▶ **Directions**: Print out the entries below with no edits.

__________________________________________________

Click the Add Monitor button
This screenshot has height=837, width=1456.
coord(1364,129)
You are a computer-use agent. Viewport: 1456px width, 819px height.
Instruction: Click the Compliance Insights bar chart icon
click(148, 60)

__________________________________________________

▶ **Written answer**:
Click the Add Monitor button
This screenshot has height=837, width=1456.
coord(1364,129)
You are a computer-use agent. Viewport: 1456px width, 819px height.
Instruction: Click the Compliance Insights bar chart icon
click(148, 60)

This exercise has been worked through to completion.